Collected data

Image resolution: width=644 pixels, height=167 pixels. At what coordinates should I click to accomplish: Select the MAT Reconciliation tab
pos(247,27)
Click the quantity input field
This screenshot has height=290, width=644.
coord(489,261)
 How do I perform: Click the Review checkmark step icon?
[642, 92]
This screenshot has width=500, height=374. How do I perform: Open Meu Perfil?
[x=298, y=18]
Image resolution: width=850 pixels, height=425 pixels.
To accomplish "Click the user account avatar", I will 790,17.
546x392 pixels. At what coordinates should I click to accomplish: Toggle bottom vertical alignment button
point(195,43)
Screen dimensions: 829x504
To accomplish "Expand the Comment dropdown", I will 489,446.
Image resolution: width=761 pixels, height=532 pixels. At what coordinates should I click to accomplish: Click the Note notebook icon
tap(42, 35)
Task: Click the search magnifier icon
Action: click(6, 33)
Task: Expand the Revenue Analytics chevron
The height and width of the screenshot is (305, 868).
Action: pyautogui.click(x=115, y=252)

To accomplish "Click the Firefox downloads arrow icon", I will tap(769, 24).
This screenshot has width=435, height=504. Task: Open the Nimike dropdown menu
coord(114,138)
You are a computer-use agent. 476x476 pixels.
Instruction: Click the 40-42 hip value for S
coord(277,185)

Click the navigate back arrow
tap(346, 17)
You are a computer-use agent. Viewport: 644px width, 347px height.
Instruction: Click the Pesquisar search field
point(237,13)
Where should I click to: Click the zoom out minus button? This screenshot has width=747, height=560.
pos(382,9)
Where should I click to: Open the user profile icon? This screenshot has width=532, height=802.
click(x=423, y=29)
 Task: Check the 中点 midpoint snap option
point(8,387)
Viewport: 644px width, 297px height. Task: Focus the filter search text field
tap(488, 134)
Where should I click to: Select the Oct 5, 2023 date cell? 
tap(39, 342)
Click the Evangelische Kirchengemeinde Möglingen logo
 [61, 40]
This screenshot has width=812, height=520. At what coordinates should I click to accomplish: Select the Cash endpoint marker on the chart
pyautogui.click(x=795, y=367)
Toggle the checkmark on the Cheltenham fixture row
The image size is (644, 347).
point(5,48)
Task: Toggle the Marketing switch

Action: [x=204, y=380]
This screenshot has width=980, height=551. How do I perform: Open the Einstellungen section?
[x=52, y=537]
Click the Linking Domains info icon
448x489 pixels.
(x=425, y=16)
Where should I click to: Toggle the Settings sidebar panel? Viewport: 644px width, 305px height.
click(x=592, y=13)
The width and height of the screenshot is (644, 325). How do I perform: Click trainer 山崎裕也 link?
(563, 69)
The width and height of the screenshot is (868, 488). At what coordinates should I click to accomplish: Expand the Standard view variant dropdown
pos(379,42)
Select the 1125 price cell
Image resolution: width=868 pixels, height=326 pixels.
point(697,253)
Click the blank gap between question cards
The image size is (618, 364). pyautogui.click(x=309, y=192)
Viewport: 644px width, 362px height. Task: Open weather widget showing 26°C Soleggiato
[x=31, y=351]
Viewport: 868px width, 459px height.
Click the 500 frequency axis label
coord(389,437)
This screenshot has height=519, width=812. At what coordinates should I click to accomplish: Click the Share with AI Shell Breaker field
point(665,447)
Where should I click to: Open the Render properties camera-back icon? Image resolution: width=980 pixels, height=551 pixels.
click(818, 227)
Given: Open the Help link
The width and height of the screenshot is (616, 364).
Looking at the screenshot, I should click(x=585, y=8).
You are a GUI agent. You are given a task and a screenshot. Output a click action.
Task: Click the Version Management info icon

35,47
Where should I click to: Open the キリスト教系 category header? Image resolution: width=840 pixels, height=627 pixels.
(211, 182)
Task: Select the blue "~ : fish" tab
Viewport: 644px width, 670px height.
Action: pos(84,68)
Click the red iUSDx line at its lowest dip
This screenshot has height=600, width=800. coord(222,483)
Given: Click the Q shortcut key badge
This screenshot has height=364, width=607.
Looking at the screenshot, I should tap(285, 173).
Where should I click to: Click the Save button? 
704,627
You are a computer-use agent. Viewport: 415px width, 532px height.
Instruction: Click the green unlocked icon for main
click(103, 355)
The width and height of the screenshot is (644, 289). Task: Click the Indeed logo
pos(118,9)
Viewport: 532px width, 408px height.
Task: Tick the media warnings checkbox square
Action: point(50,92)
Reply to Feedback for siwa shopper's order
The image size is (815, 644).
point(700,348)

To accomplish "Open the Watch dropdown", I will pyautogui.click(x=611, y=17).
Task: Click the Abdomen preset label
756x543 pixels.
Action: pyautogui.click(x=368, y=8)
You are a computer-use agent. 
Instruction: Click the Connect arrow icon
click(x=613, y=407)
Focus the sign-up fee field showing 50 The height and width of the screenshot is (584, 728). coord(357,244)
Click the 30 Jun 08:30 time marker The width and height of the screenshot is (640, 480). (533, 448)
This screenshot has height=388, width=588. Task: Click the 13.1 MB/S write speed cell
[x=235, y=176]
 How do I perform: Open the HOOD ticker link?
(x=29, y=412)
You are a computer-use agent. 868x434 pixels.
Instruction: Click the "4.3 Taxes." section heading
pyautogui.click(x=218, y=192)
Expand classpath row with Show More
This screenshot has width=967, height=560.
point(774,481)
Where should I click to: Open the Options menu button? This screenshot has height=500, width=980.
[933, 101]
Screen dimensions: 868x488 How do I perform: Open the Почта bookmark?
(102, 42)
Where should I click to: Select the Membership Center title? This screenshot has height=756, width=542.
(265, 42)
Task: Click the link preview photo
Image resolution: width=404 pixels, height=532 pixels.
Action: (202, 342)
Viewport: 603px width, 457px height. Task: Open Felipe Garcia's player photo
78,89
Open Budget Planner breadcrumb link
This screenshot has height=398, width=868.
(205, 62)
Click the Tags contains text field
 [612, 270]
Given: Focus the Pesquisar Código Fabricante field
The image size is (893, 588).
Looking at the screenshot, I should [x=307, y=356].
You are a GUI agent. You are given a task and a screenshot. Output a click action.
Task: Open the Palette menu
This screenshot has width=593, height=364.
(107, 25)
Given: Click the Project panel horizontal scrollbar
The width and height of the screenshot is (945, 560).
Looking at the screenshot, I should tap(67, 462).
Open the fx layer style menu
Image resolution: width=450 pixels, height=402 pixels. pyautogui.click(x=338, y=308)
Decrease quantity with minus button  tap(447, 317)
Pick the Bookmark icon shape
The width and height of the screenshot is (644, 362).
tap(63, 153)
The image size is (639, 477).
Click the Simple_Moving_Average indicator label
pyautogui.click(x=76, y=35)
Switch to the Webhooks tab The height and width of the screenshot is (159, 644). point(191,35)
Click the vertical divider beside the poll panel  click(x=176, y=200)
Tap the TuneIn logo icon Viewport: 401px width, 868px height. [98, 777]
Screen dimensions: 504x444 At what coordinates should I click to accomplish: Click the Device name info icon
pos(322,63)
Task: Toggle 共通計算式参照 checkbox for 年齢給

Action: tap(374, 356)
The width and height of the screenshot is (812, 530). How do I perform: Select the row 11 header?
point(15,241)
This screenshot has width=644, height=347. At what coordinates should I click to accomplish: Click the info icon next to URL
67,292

Stated problem: Render everything from the line containing "This screenshot has width=644, height=347." down to the end of the records as a Markdown table with the columns Row and Line, leaving out any blank lines.

Exercise answer:
| Row | Line |
|---|---|
| 1 | This screenshot has width=644, height=347. At what coordinates should I click to accomplish: Click the info icon next to URL |
| 2 | 67,292 |